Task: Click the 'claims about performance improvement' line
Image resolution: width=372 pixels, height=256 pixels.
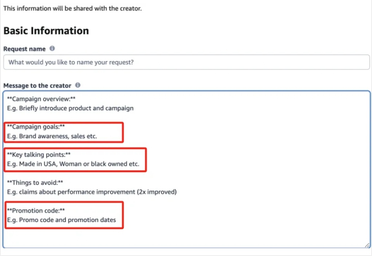Action: (92, 192)
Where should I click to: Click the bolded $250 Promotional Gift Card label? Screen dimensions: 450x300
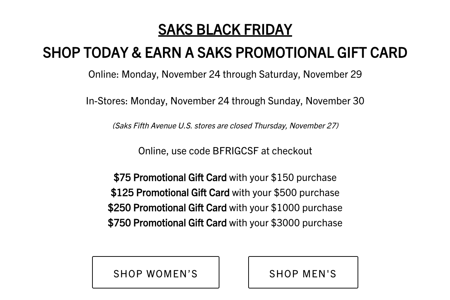(167, 208)
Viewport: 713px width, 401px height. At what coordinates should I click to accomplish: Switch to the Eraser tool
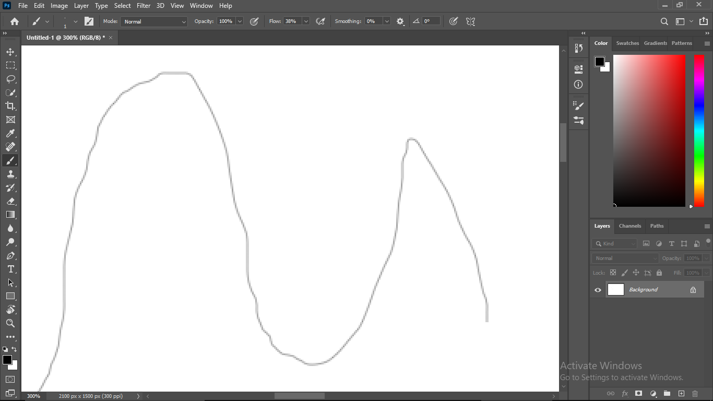click(10, 201)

■ ■ ■

● **Your assignment**: Give back exactly the lines from the line with "Image resolution: width=372" through the end of the records, both included; keep all pictures out.

● **Task answer**:
Image resolution: width=372 pixels, height=256 pixels.
Action: (92, 192)
Where should I click to: Click the bolded $250 Promotional Gift Card label? Screen dimensions: 450x300
(167, 208)
Viewport: 713px width, 401px height. At what coordinates should I click to accomplish: Switch to the Eraser tool
click(10, 201)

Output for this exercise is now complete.